Security Solution to Secure IoT Ecosystem in 2019
- Collaboration and more partnerships among cybersecurity solution providers: Cyber Threat Alliance is one of the best examples of these collaborations that formed to improve the cybersecurity of the global digital ecosystem. These collaborations bring unique resources that bundle the talents and skills of IoT security companies to bring their best solutions together to create more concerted offerings that can not only fight back against malware and botnets but even learn and evolve.
- Multi-factor authentication and device identity intelligence: Identity is a fundamental component in securing IoT. Secure identification between the device and human or vice versa was one of the past hurdles. Securing identity between device-to-device interactions and avoiding malicious duplicity is the key to securing IoT in 2019. The identity model has shifted from user-centric in traditional IT systems to machine-centric for IoT systems. Furthermore, multifactor authentication and identity intelligence by complementing each other will become the preferred methods to provide IoT security in 2019.
- ML as Shield: In the last year, the adoption of machine learning in IoT security has increased significantly. Currently, machine learning solutions are often used to monitor activity and act if unusual behaviors are detected. Moreover, machine learning will not only process and analyse data much quicker than traditional tools but also will provide predictive analysis of threats and attacks. This means that breach detection times can be reduced significantly, minimizing the potential disruption. It also means that the information security team can prioritize work more effectively. However, the scope for AI will go beyond monitoring user activity on the system. AI as an IoT security tool will not reach its full potential in 2019, but its use will accelerate.

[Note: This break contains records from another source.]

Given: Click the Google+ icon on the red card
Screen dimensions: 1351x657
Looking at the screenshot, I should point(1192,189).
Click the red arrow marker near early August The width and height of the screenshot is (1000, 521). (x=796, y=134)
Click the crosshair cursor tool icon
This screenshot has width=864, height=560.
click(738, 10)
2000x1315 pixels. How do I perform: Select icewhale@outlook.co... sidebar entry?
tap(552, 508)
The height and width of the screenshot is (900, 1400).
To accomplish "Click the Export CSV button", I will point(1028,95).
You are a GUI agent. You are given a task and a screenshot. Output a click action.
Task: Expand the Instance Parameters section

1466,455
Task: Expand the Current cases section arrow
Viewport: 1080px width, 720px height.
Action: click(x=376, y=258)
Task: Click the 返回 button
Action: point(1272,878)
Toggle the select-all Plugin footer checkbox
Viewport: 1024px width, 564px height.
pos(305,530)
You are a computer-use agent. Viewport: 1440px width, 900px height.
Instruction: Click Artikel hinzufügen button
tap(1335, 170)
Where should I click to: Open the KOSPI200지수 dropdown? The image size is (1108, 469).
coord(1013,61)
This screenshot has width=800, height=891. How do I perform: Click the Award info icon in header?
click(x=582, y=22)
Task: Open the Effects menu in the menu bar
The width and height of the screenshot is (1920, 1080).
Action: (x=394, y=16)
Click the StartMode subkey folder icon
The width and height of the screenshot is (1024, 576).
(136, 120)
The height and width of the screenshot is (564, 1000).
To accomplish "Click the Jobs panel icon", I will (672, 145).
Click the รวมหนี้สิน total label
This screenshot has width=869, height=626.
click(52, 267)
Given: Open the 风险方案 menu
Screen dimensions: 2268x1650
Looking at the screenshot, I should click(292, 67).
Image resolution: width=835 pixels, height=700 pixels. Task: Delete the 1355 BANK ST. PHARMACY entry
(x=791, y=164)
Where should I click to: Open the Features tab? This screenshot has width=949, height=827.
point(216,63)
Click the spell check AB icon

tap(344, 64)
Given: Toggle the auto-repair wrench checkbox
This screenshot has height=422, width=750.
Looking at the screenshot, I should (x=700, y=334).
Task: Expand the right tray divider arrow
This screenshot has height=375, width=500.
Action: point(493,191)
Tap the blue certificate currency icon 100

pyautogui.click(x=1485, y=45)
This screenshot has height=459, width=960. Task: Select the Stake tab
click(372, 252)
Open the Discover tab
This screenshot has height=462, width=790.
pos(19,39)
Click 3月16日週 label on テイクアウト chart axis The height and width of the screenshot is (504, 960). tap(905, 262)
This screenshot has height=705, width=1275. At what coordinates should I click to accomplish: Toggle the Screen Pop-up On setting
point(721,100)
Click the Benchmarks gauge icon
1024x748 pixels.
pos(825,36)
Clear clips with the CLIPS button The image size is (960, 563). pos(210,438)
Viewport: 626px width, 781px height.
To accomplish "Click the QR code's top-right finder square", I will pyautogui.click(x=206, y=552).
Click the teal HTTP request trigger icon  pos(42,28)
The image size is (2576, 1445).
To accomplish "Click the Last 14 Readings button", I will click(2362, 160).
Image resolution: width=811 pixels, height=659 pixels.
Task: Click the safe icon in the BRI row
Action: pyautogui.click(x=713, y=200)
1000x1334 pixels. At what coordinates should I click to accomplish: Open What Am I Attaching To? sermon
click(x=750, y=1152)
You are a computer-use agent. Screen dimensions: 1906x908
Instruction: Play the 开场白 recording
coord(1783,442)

- Chip to cloud, security embedded in hardware: We have already seen the adoption of IoT hardware security features such as a hardware security modules (HSM), Physical Unclonable Function (PUF) and TPM 2.0 (Trusted Platform Module). However, embedding security at the MCU-level to create a secure zone that can extend from the chip to the cloud level by integrating players from both ends of the IoT value chain was one of the most promising solutions. Security at the MCU-level will help solve cloning and counterfeit issues and will also establish secure authentication along with a unique identity. Semiconductor players like Microchip, NXP, Renesas, Cypress, STMicroelectronics, and Texas Instrument have already launched different versions of this product type.
- Increasing demand for security personnel in governments and private sector: GDPR ensured that all organizations directly or indirectly involved with data management concerning EU citizens are obliged to comply with the regulations, irrespective of where they are based. This has created a ripple effect of demand for skilled security personnel among both government and private sector which, in turn, has resulted in increased organizational budgeting for staff and training on data protection. We expect this trend to multiply in 2019.